Ants communicate with each other using pheromones, sounds, and touch. The use of pheromones as chemical signals is more developed in ants than many other insect groups. Similar to other insects, ants perceive smells with their antennae and thus possess a fascinating and admirable ability to smell.

Why Do Ants Need to Smell?

Ants have a perceptive sense of smell that enables them to locate suitable mates, locate food, locate their nest, assemble individuals to fight off nest predators, plus recognize and communicate with groups or castes that comprise their colony.

The ant’s ability to smell revolves around the production and recognition of odor signals (pheromones) that function by interacting with one another.

Plants also emit pheromone cues, which also dictate ants and other insect behaviors.
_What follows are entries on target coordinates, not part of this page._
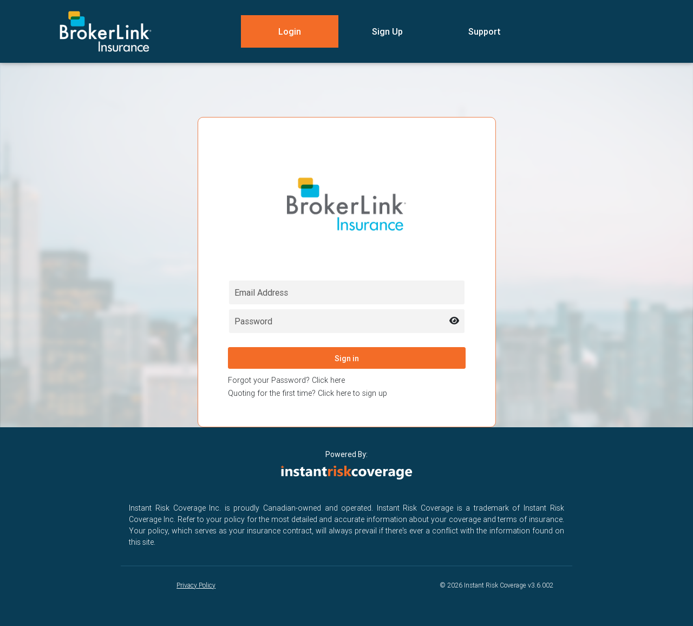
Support (484, 31)
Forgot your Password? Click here (286, 380)
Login (289, 31)
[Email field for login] (347, 292)
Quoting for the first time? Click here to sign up (307, 393)
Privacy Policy (195, 585)
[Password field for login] (347, 321)
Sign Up (387, 31)
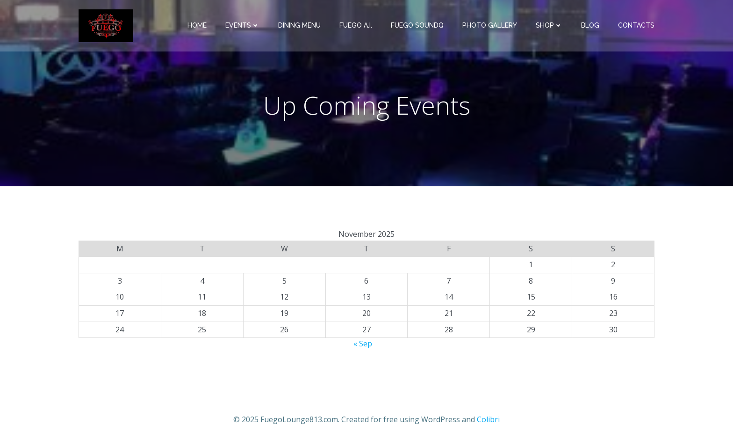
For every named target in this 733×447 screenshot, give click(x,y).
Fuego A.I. (355, 25)
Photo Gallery (489, 25)
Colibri (488, 419)
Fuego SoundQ (417, 25)
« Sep (362, 343)
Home (197, 25)
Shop (549, 25)
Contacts (636, 25)
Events (242, 25)
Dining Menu (299, 25)
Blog (590, 25)
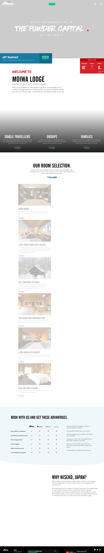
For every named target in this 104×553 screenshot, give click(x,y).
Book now (52, 4)
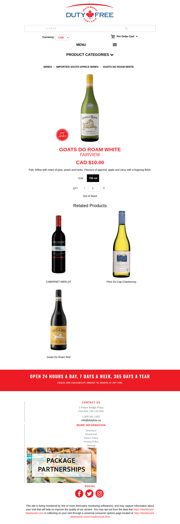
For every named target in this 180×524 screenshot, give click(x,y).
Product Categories (90, 55)
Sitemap (91, 445)
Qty (75, 188)
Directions (91, 430)
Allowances (91, 434)
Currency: (48, 37)
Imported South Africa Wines (77, 66)
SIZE (80, 178)
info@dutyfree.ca (91, 420)
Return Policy (91, 438)
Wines (48, 66)
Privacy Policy (91, 441)
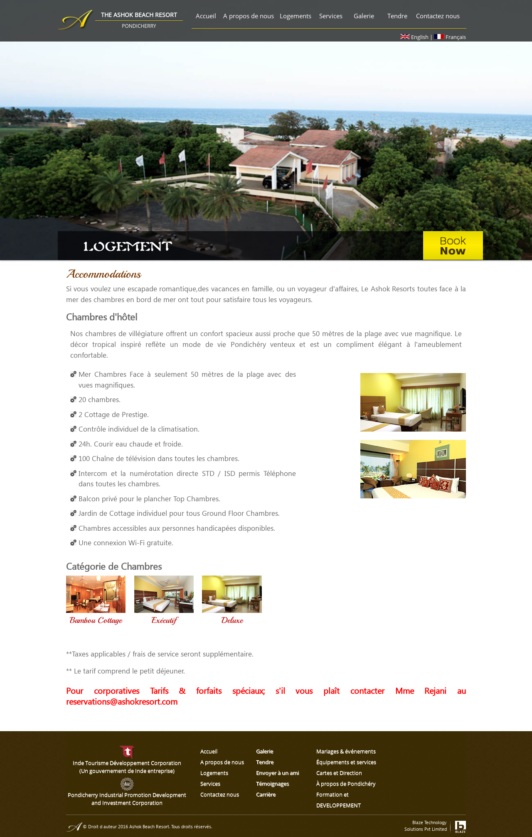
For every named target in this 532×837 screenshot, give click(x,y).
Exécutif (164, 620)
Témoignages (272, 783)
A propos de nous (248, 16)
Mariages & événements (346, 751)
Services (330, 16)
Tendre (397, 16)
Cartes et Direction (339, 772)
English (415, 37)
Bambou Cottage (96, 620)
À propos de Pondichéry (346, 783)
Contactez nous (438, 16)
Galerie (364, 16)
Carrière (266, 794)
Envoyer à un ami (277, 772)
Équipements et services (346, 762)
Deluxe (232, 620)
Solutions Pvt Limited (425, 829)
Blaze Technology (429, 822)
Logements (295, 16)
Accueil (206, 16)
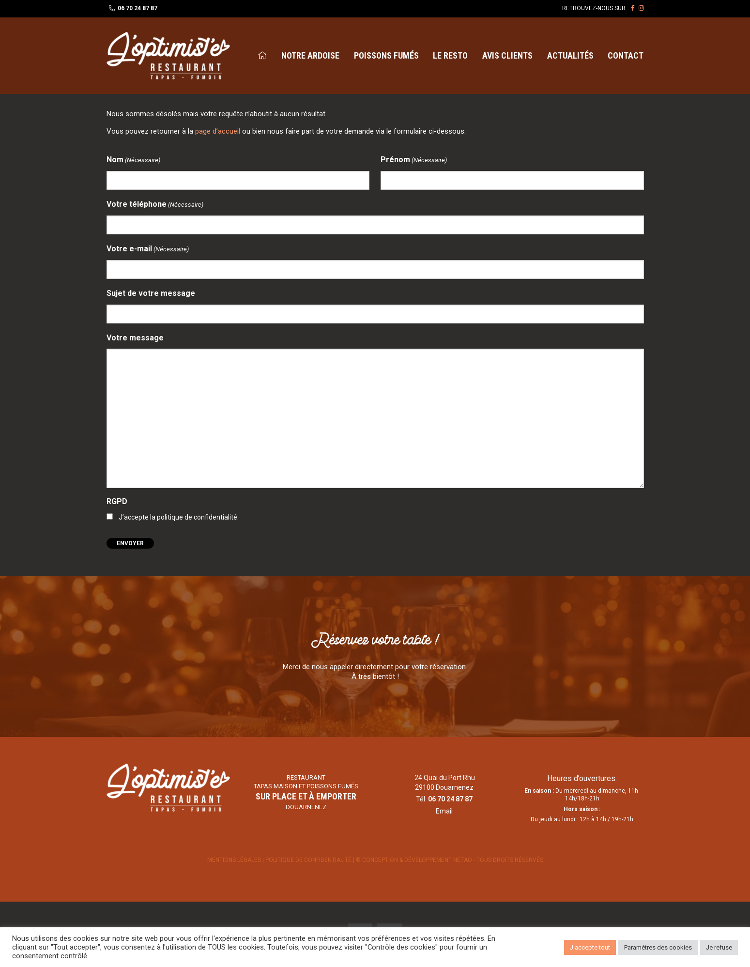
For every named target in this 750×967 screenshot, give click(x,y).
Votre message (135, 337)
Pheromones surround an ant’s habitat so an ant’s ability to detect and segregate scent-filled environments requires a very complex and sophisticated system of odor detection.

How Does it Work?

How does this sophisticated system of odor recognition work for ants? A study conducted by researchers at Vanderbilt University found that insects possess several types of olfactory (related to smell) sense organs, which collect pheromone signals.

Most of these smell-gathering organs are located in the ant’s antennae, but some ant species may have the organs located on the mouthparts or even the genitalia. To better understand what happens when an ant smells a chemical odor, we can look at a simple explanation the process:

  • The first step involves the pheromone molecules being picked up by small hairs called sensilla located on the antennae. Sensilla contain special cells that produce proteins called odor-binding proteins in response to the pheromone that was picked up by the sensilla. These proteins enter the nervous system through a pore on the sensilla.
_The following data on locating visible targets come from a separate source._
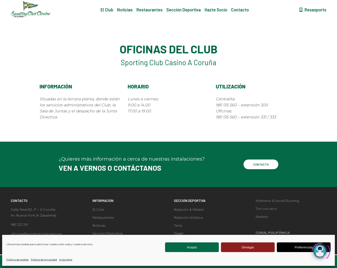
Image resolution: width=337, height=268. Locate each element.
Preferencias (304, 247)
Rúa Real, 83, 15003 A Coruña (65, 4)
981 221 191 (22, 4)
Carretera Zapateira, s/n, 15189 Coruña (131, 4)
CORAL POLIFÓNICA (273, 233)
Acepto (192, 247)
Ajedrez (262, 217)
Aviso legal (65, 259)
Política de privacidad (44, 259)
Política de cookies (17, 259)
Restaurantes (103, 217)
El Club (98, 210)
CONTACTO (261, 164)
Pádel (178, 233)
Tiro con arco (266, 209)
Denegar (248, 247)
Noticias (98, 225)
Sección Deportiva (107, 233)
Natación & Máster (189, 210)
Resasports (312, 17)
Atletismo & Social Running (277, 201)
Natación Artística (188, 217)
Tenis (178, 225)
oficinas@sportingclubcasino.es (36, 234)
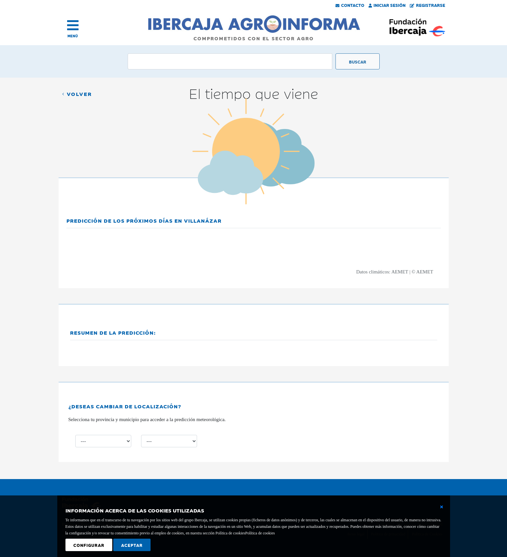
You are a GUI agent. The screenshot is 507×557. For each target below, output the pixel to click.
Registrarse (427, 5)
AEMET (399, 271)
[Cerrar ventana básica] (441, 507)
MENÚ (72, 35)
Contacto (349, 5)
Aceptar (132, 545)
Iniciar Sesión (387, 5)
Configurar (88, 545)
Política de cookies (260, 533)
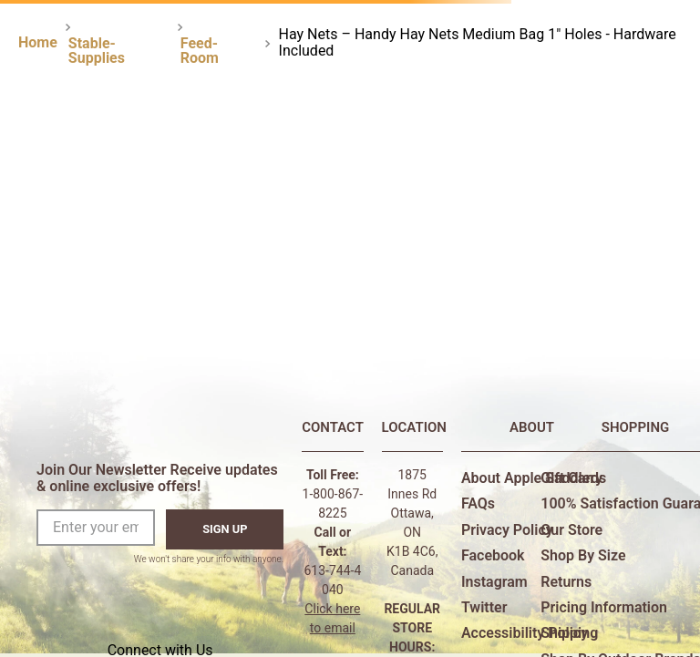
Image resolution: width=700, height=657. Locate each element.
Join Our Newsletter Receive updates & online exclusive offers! (157, 478)
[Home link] (38, 43)
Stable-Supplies (96, 51)
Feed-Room (199, 51)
  • But, just collecting pheromones is not enough to direct an insect's behavior. The next step involves the odor molecules that have entered the nervous system causing a reaction that creates electrical energy nerve impulses, which travel through the insect’s nervous system to the brain and stimulates the ant’s behavior.

  • In summary, the ant has “smelled” a pheromone and the ant’s brain stimulates it to pursue a mate, find a source of food, or return back to the home nest, all of which depends upon the chemical signals that guide the ant’s behaviors.

Field Ants

Communicating Through Scent

Ants seem to be capable of smelling most of the substances humans can smell. An ant worker foraging for food might find a source of tasty food and as it returns to the nest, the ant will leave behind a pheromone trail for co-workers to follow to the food source.
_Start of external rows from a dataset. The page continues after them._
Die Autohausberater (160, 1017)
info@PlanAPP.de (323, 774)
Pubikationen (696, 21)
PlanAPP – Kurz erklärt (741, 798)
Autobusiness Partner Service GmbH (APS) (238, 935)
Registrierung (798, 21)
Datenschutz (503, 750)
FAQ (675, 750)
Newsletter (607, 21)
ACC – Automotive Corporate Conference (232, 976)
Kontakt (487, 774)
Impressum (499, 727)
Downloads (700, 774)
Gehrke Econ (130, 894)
Within minutes you might find a line of ants heading towards food the returning to the nest. The brain that controls all this has a volume of about one one-thousandth of a cubic millimeter, and may contain somewhere between 20,000 and 100,000 nerve cells.

Learning From the Way Ants Smell

As the result of basic research into ant pheromones and the influences that pheromones have upon ant behavior, there may be many possible discoveries and potential developments for integrated pest management products that come from ant pheromone research.

For example, such research could lead to developing synthetic pheromones directed to a specific ant behavior that could possibly stop ants from communicating through chemical signals. Such chemical breakthroughs could result in ants becoming confused and acting abnormally when exposed to synthetic, targeted pheromones.